§ Supplied text
+ + + +
I just remember being very naïve, you know, and people would tell me to do something, and I would do it. I didn’t know any better. The good news is is that they told me– this is when AZT was the only treatment. And they put me on AZT and I just took it, because they told me to. You know, I’m a good girl; that’s what good girls do.
And luckily, because I’m more the size of a man than a petite, small woman, I think the dosing was more appropriate for me. And so I didn’t get sick the way that a lot of my friends, or other people I knew – especially small, very slight women – were getting sick as dogs. Then it was like, “I’m not taking AZT! I’m– considering it poison.” And then it turned out three years later people were dead. So…
But I just took it, because they told me to. I didn’t have any really reaction to it… and I’m still taking it, along with other things. It’s almost now, I don’t know, what is that? 26 years or something? 27 years later. But I’ve been very compliant with drugs, and I’ve been very healthy.
I remember lots of times speaking at groups and people would come up to me afterward and say, “Oh my god, I didn’t know that we could get it.” You know, or, “I didn’t know that women, white women could get it.” Or, “I didn’t know that someone like me could get it.”
That was just kinda like, you assumed that you would make your way in the world, and you would go forward and it wasn’t, you know . . . I didn’t assume I was gonna have a life of poverty or, you know, that kind of thing. So, um, yeah, my situation is very different than lots and lots and lots of people. . .
+ + + +
§ Dataset content
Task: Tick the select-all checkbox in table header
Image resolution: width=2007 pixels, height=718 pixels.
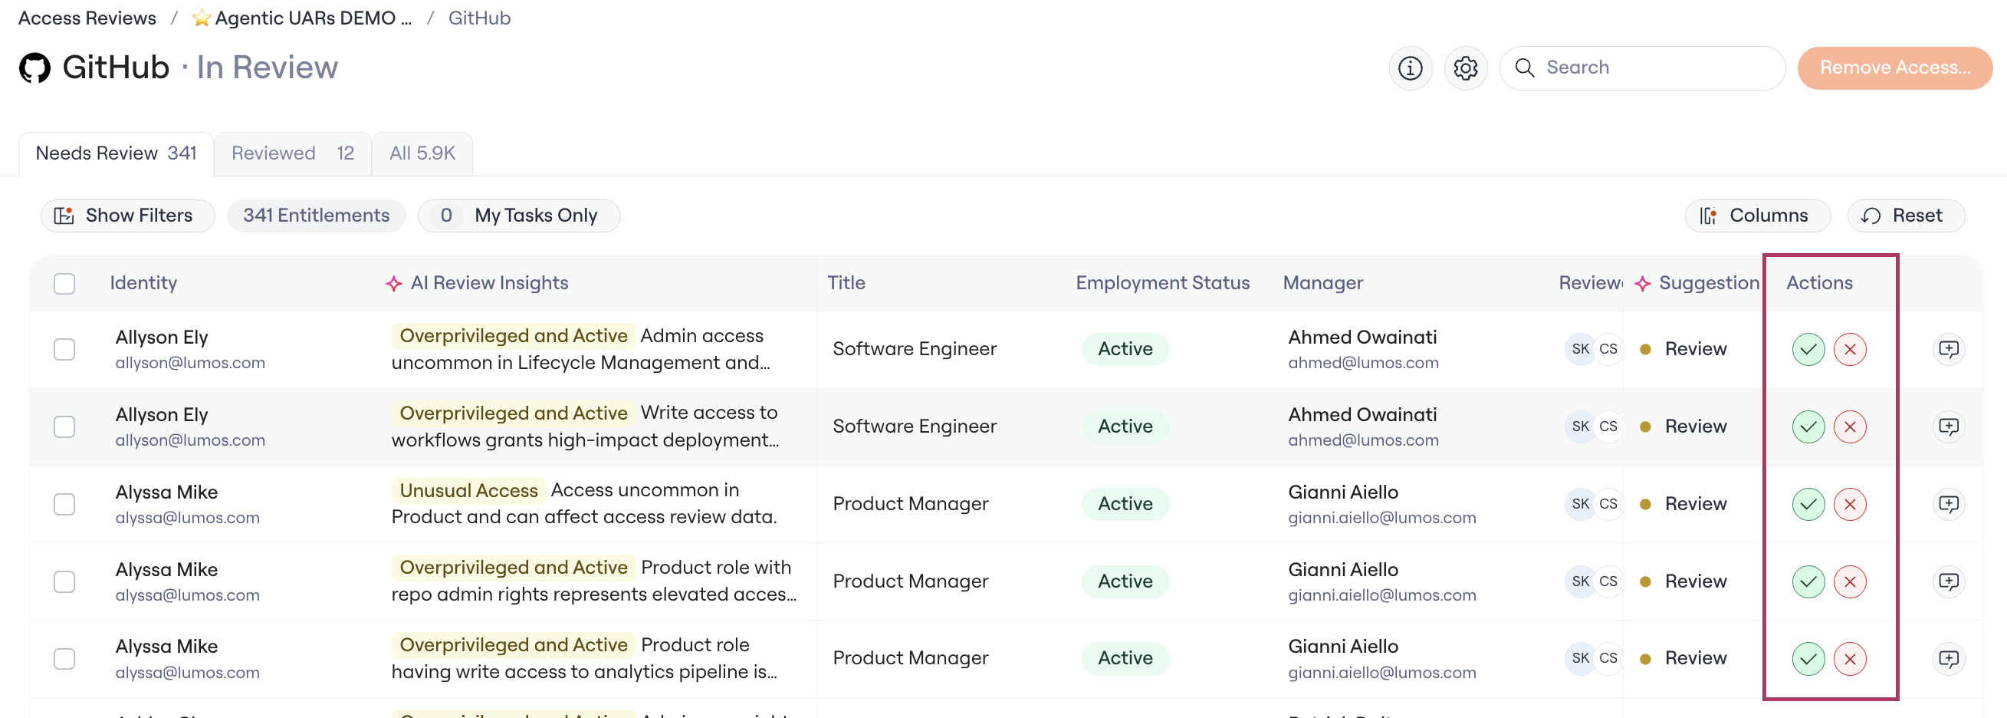Action: [65, 284]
+ + + +
§ Task instructions
A. Translate this sentence from the account of taking AZT into Spanish: "But I've been very compliant with drugs, and I've been very healthy."
B. Reproduce the account of taking AZT from "I just remember" to "good girls do." word for word.
C. Carry on the account of taking AZT, starting right after its last sentence.

§ Responses to the exercise
A. Pero he cumplido muy bien con los medicamentos y he estado muy sana.

B.
I just remember being very naïve, you know, and people would tell me to do something, and I would do it. I didn’t know any better. The good news is is that they told me– this is when AZT was the only treatment. And they put me on AZT and I just took it, because they told me to. You know, I’m a good girl; that’s what good girls do.

C.
I think the best thing about growing older, either, probably with or without HIV, is having a sense of perspective? And I feel like, because I’ve gone through those horrible, horrible days of HIV, and my experience was so good compared to other people’s – I’ve never been sick, I’ve been very compliant on my drugs, I’ve never had bad reactions, I mean just . . . It’s the complete opposite of almost everybody I know. I feel like I’ve– it’s been, it’s been very hard emotionally, but it’s been sort of easy physically, I guess is the way to put it.
I think I live with a little shame. Because I feel like, even though it’s not rational – you know, it was back in the late ‘80s, like a whole ‘nother lifetime ago – I feel like I shoulda known. You know? I shoulda somehow known how to protect myself. I mean, I’m smart. I was educated. You know, I come from socioeconomically, you know a, a, good place. I just I shoulda known. But I don’t wanna be mad at myself either.
It’s taken a lot of years. I mean, coming from what they said, “You know you have six months to live,” to almost 30 years of living with this disease and it’s such a different world now, you know? And, and I’m, I’m really, really, really glad that I’m still here, um, which is wonderful. But it’s just kind of bizarre on some level too, you know. It just doesn’t . . . none of it makes sense, you know?